How might events in Kabul have an impact on Chinese policy elsewhere?
One line of commentary on Chinese social media was that the Taliban had copied some of the tactics of Mao Zedong, who led the Communist Party of China (CPC) to power by rallying support in remote areas, eventually seizing power by “surrounding the cities from the countryside”.
In other ways, the Taliban’s victory appears to resemble the CPC’s dramatic victory over Chiang Kai-shek’s Kuomintang (KMT) during the Chinese civil war some seven decades ago. A determining factor back then was also the withdrawal of US support, underlined by the publication of Harry Truman’s ‘China White Paper’ in August 1949, which acknowledged that the outcome of the civil war was beyond American control (although the same white paper also suggested that the US had forked out more than $2 billion of military aid to the KMT between 1946 to 1949).

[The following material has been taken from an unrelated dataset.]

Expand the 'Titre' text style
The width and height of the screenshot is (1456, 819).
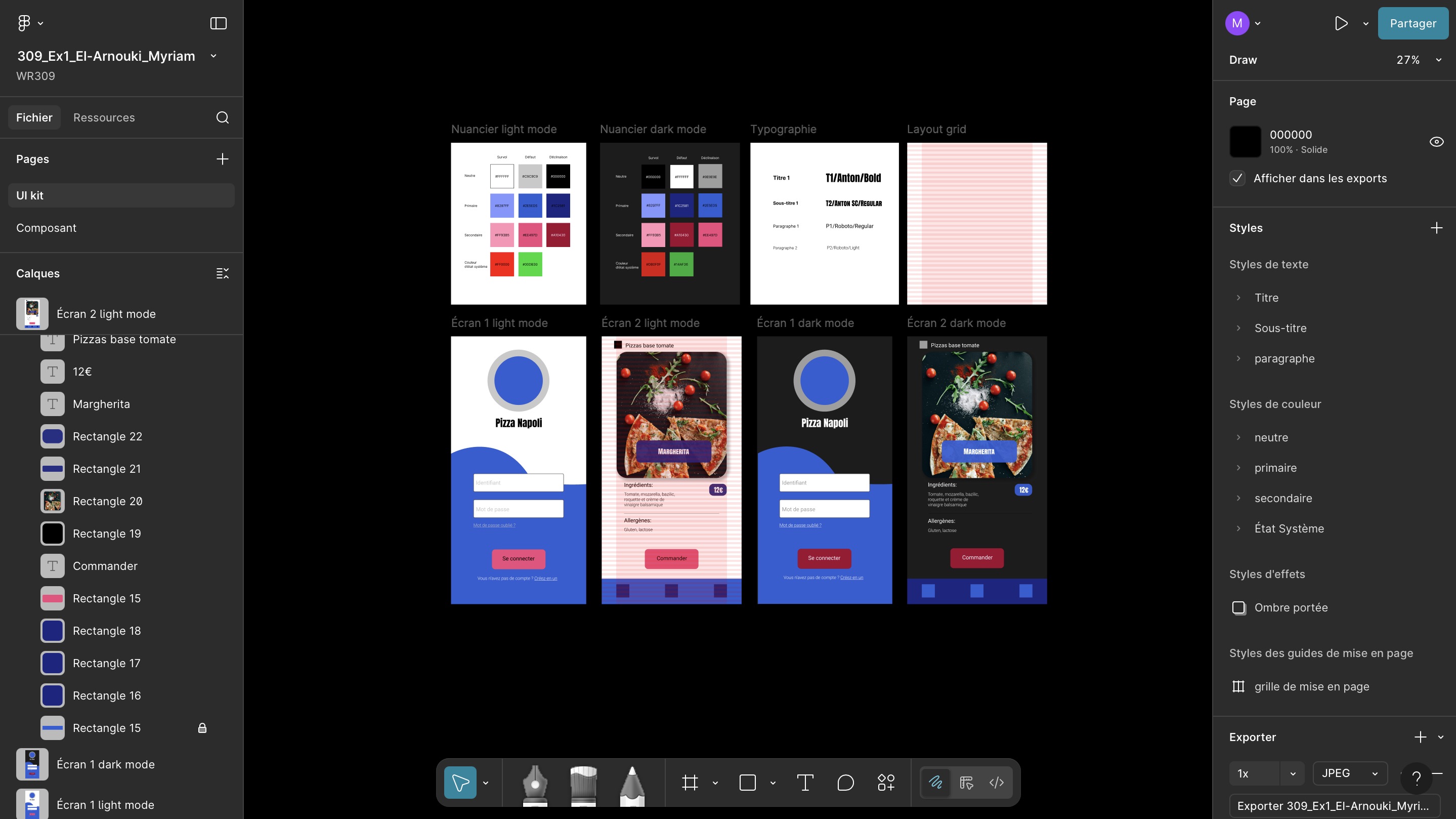coord(1239,298)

In the later stage of the conflict Chiang’s troops suffered defeat after defeat, with Communist soldiers equipping themselves with US weapons confiscated from the KMT. Even the jeep that Mao chose for his victory parade in Peking in 1949 was a US military vehicle (Taliban soldiers were reported to be arriving in Kabul this month in US Humvees too).

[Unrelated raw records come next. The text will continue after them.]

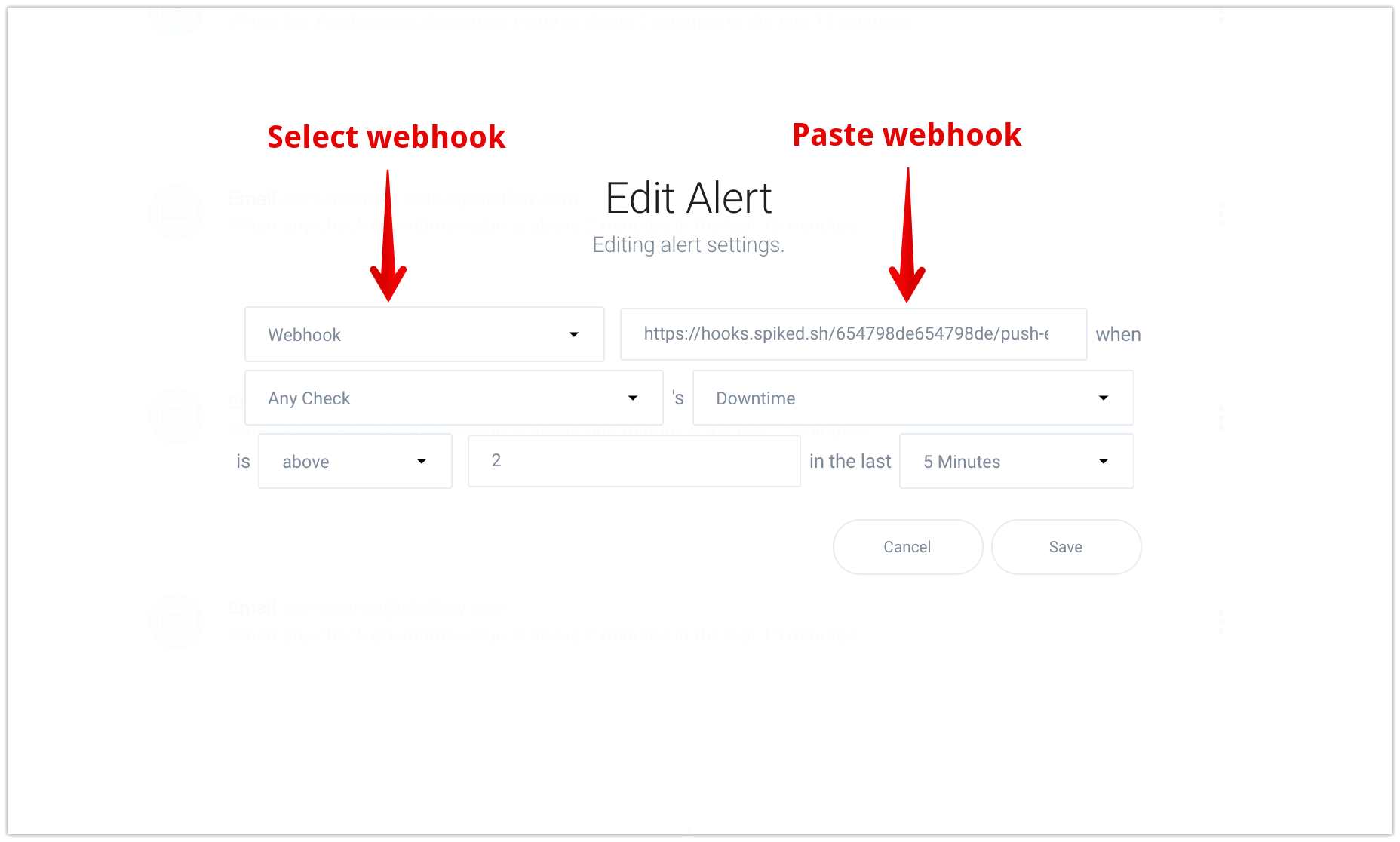1400x842 pixels.
Task: Cancel editing the alert
Action: point(907,547)
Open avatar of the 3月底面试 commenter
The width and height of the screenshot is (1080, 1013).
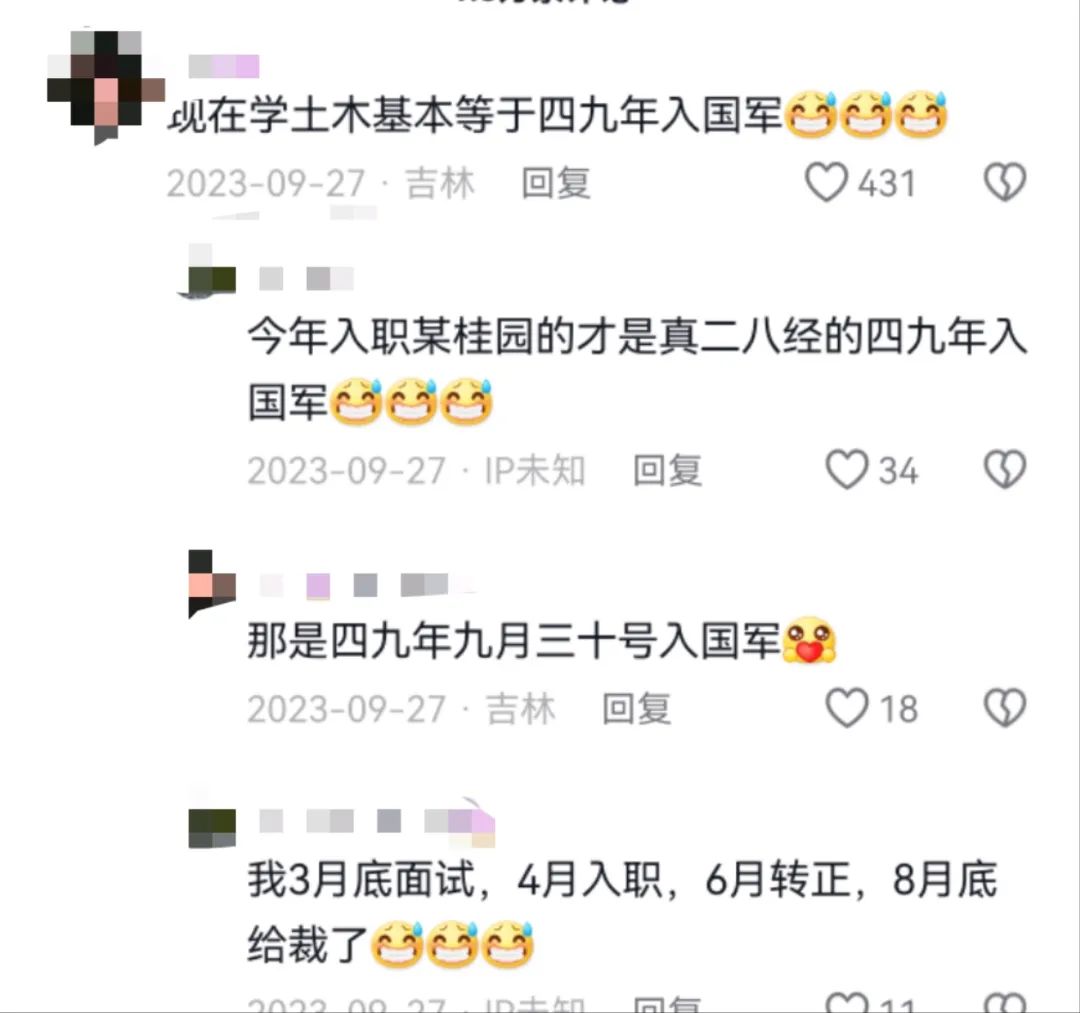pyautogui.click(x=212, y=826)
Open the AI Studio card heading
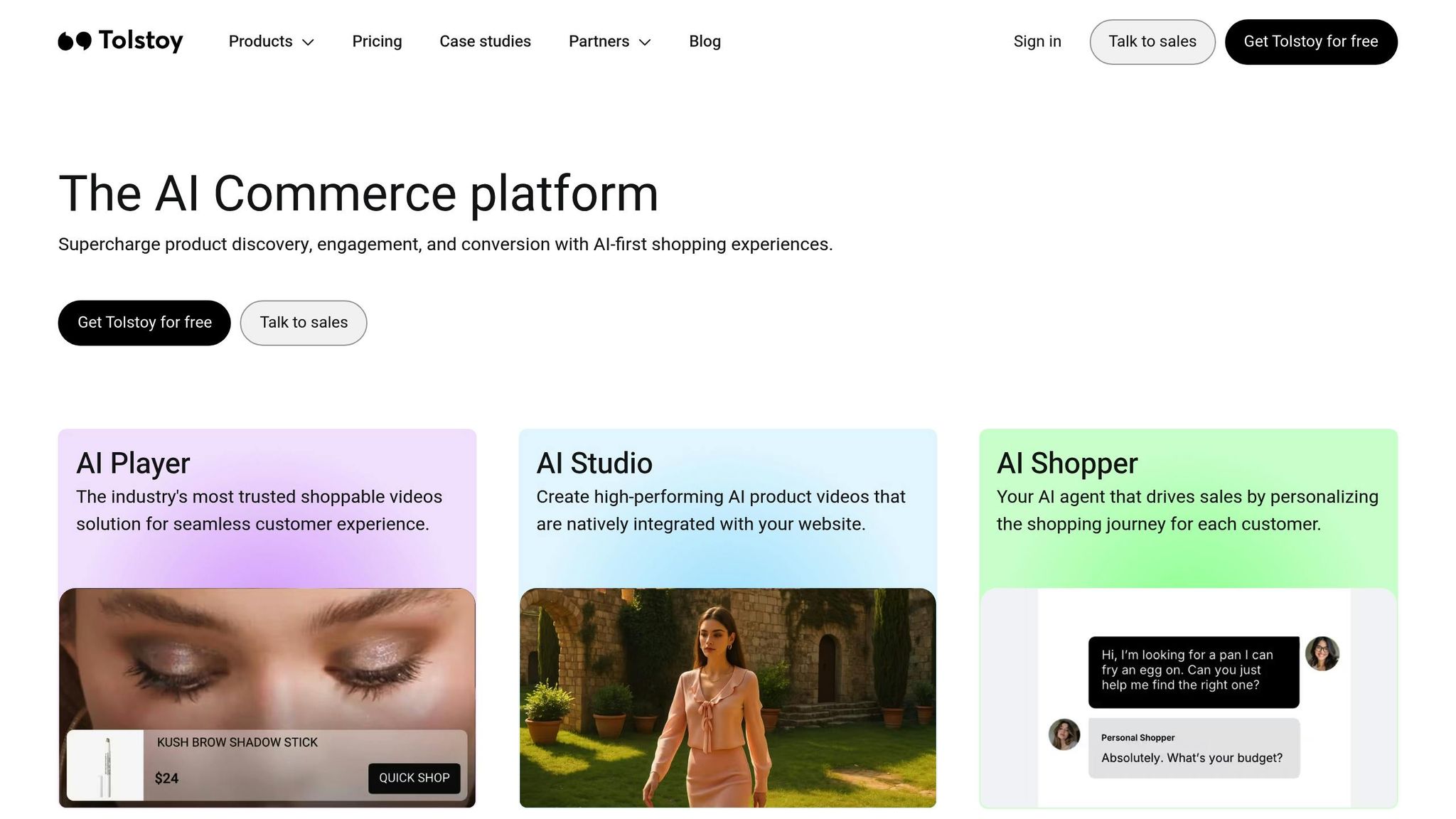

Of course, Chiang and the KMT eventually retreated to Taiwan. And commentators on both sides of the Taiwan Strait have been quick to compare the Taliban’s march into Kabul to the fall of Peking in 1949, with suggestions that the debacle in Afghanistan reflects poorly on Taiwan’s chances of defending itself from an invasion by the People’s Liberation Army from the mainland. The other key takeaway from the current capitulation – after what has happened in Afghanistan how much can Taipei count on US military support?
For instance, the hawkish tabloid the Global Times was quick to claim that the chaos in Afghanistan was “a lesson that Taiwan needs to learn”. Zhao Shaokang, a Taiwan commentator who is tipped to be a candidate to run for the island’s next presidential election, also piped up: “Events in Afghanistan could likely happen in Taiwan and it is foolish to tell Taiwanese that the US will come to save us. China is unpredictable and the US is unreliable. Taiwan must choose between peace and war if it doesn’t not want to become another Afghanistan.”

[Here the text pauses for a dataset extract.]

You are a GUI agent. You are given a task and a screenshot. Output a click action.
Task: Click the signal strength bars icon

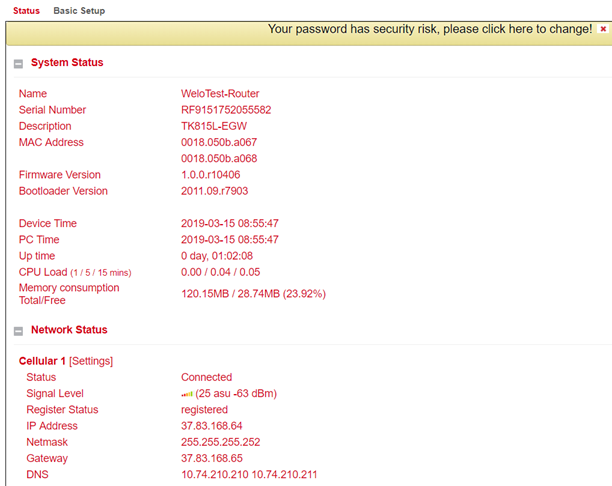point(187,394)
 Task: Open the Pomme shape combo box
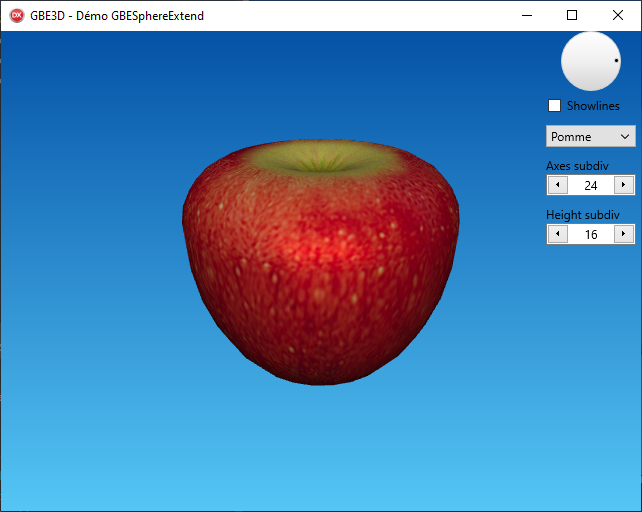582,136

The Chinese social media blitz on this topic was so fierce that White House national security advisor Jake Sullivan was forced to put out a statement on Tuesday rebutting claims that Taiwan would be abandoned to its fate in the same way, stressing that Washington’s commitment to Taiwan “remains as strong as it’s ever been”.
Meanwhile in comments that same day that were attributed to the island’s premier Su Tseng-chang by Reuters, Su dismissed comparisons between Taiwan and Afghanistan, saying that Taiwan would not crumble like Afghanistan in the event of an attack, nor would the island’s leadership flee as Ghani had done. “We’d [like to] tell foreign forces who want to invade and grab Taiwan, don’t be deluded,” Reuters quoted Su as saying.
In the meantime Joe Biden – a longstanding sceptic of the US policy of direct intervention in Afghanistan – has tried to fight back against the furious condemnation of the handling of the US withdrawal and its humiliating outcome after two decades of occupation and exorbitant expense. “I cannot and I will not ask our troops to fight on endlessly in another country’s civil war, taking casualties,” the US president explained of his decision to pull American troops out of the war-torn nation. Biden’s declaration suggests a new US hesitancy about intervening in other place’s civil wars. This will resonate with Xi – after all Beijing has never signed a peace treaty with Taipei to formally end the Chinese civil war.